2022 R5 IEEE Robotics Competition

Team Name

The Drowning Robots

Timeline

Fall 2021 – Spring 2022

Students

Name	Major
Joanne Mathew	BSCpE
Apar Pokhrel	BSCS
Hunter Redhead	BSCS
Sean Walter	BSCpE

Sponsor

Department of Computer Science and Engineering, The University of Texas at Arlington

Abstract

The Drowning Robot is an underwater Remotely Operated Vehicle (ROV) which is capable of performing dive/submerge, and travel maneuvers underwater. The ROV uses a network of ballast tanks in conjunction with solenoid valves to facilitate the dive/submerge functions. In order to regulate power usage throughout the circuit as well as to switch between components, a two 8×8 relay setups are used. In order to manage the various maneuvers, an Arduino Mega is used to control the various hardware systems throughout the robot. The ROV utilizes two underwater thrusters ( one CW and the other CCW ) which are mounted along the sides anchored through a frame. These thrusters allow the ROV to propel forwards, turn and perform other maneuvers as required.
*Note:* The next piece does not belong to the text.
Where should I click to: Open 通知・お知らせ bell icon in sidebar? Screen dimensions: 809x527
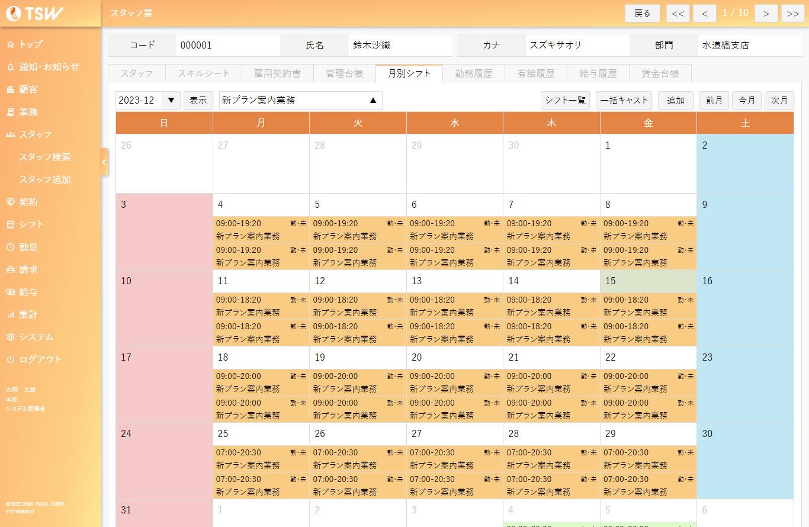11,67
A React JS web app was created to serve as a controller for the robot. It uses HTTP requests to interact with a Python HTTP server being hosted by a Raspberry Pi 4 onboard the robot. The Python HTTP server is also responsible for then relaying those requests to the Arduino Mega in the form of 1-byte commands. From there, the Arduino Mega is responsible for parsing the byte into two separate parts in order to interpret the action it needs to perform. Another Python HTTP server is also hosted on the Raspberry Pi 4 to stream live video from the Raspberry Pi Camera Module for the pilots on a separate web page.

Background

The main purpose behind building the ROV was an opportunity to participate in the 2022 IEEE Region 5 Robotics Competition in Houston. The main objective of the competition was to demonstrate the use of a ROV to collect ‘trash’ from the ocean floor, midwater, and surface (using a swimming pool was a concept). The ROV would deposit the trash in a proper receptacle while guiding itself through industrial infrastructure and underwater debris. The complete ruleset and the information regarding the game field layout and other requirements can be found here.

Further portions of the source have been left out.